(Given information Opens)
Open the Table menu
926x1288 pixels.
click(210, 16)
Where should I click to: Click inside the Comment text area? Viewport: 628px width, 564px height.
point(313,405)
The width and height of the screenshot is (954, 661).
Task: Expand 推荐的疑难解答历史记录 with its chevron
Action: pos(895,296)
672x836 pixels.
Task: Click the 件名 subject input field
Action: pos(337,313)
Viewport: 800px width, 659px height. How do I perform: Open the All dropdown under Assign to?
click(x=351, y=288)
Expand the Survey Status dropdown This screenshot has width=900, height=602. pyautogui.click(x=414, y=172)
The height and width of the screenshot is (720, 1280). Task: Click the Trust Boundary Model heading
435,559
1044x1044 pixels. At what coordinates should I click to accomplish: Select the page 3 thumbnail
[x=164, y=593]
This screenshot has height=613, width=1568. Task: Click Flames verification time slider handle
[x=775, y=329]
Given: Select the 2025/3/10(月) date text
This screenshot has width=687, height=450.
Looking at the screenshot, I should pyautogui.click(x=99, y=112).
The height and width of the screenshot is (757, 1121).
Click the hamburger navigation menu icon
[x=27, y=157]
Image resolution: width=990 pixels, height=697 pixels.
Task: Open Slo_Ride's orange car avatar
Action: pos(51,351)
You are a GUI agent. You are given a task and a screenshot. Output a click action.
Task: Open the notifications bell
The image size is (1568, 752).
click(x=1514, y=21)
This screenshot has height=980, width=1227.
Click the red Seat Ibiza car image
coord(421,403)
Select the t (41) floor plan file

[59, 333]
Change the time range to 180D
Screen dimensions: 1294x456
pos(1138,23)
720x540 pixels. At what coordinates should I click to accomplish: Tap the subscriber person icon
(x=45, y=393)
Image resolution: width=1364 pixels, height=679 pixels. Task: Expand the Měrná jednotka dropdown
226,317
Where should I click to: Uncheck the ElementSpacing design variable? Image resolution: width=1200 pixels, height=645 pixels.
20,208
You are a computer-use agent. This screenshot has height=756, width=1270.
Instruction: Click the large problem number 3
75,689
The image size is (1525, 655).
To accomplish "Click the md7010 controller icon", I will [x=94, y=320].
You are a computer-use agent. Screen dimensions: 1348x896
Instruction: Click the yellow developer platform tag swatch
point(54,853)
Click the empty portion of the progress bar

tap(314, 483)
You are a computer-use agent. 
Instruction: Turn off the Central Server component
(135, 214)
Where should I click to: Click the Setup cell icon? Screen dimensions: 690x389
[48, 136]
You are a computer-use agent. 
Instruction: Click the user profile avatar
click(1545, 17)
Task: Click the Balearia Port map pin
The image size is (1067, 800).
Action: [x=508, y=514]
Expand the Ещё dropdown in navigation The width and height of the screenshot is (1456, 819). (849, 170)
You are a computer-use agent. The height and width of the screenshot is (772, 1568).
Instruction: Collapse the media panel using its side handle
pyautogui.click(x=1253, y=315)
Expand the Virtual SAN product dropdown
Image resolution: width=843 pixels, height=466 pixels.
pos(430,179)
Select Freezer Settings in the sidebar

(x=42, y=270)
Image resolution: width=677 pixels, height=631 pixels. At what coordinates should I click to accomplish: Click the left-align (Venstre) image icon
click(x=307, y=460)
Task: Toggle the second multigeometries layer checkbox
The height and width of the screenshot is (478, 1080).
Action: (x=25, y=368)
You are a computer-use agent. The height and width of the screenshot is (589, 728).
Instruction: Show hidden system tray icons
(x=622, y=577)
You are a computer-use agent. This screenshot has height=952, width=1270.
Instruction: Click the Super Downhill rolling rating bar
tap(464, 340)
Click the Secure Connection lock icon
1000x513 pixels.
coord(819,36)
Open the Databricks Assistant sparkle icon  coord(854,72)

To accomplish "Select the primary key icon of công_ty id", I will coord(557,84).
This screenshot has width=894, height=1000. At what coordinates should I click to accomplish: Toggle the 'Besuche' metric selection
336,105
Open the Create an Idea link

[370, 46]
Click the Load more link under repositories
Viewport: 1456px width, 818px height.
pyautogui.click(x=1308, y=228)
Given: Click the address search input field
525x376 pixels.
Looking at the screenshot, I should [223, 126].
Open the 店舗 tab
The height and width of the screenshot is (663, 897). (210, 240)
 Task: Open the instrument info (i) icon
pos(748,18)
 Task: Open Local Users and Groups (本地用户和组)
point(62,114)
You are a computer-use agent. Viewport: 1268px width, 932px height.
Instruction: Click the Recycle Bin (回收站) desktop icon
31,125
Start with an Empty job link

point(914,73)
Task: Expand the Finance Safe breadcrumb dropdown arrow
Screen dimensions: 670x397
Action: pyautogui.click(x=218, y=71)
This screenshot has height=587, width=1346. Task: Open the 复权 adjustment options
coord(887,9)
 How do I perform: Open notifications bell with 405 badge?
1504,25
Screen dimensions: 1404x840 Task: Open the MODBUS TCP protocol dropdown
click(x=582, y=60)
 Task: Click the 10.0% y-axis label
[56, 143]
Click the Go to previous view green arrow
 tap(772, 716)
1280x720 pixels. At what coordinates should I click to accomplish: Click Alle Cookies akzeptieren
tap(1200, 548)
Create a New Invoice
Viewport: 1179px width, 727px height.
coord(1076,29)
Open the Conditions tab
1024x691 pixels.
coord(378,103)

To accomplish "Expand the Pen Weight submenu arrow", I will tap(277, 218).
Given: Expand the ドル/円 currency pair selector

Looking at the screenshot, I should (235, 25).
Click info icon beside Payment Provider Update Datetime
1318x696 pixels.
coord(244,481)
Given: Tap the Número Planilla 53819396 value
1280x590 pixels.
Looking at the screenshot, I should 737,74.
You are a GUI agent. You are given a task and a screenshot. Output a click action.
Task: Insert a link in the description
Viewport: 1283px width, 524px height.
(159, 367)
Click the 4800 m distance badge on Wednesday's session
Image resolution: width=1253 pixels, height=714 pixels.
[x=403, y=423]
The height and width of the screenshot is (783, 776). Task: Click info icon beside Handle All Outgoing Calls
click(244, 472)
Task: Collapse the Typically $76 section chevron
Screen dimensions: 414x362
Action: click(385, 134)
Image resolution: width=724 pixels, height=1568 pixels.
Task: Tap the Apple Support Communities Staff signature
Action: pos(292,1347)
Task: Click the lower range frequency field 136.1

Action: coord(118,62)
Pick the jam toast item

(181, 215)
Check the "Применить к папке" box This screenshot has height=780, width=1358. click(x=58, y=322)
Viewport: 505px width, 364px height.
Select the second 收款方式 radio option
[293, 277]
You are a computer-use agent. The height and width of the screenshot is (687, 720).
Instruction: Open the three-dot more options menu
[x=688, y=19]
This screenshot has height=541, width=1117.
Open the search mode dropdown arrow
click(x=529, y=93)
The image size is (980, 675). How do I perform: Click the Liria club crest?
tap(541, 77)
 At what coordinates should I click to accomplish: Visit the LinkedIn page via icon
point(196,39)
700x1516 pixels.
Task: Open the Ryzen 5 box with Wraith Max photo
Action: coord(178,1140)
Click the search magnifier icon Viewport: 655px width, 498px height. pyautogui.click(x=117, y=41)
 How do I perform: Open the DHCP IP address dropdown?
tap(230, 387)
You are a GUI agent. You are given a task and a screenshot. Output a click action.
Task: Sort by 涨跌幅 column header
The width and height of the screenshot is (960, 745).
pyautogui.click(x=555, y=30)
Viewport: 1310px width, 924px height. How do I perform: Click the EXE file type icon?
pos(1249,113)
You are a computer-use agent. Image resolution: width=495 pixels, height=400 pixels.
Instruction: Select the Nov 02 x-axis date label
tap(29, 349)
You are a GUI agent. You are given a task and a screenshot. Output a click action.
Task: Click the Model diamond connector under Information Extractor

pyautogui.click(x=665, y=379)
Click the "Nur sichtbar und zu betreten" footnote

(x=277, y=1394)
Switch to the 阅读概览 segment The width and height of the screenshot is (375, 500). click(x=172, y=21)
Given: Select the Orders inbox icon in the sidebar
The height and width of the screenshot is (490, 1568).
(Given information Closes)
What needs to be done: Note each line of the entries that has "will" in it, and copy those lines.

Response area:
To accomplish "Click the md7010 controller icon", I will [x=94, y=320].
To accomplish "Select the primary key icon of công_ty id", I will coord(557,84).
To accomplish "Expand the Pen Weight submenu arrow", I will tap(277, 218).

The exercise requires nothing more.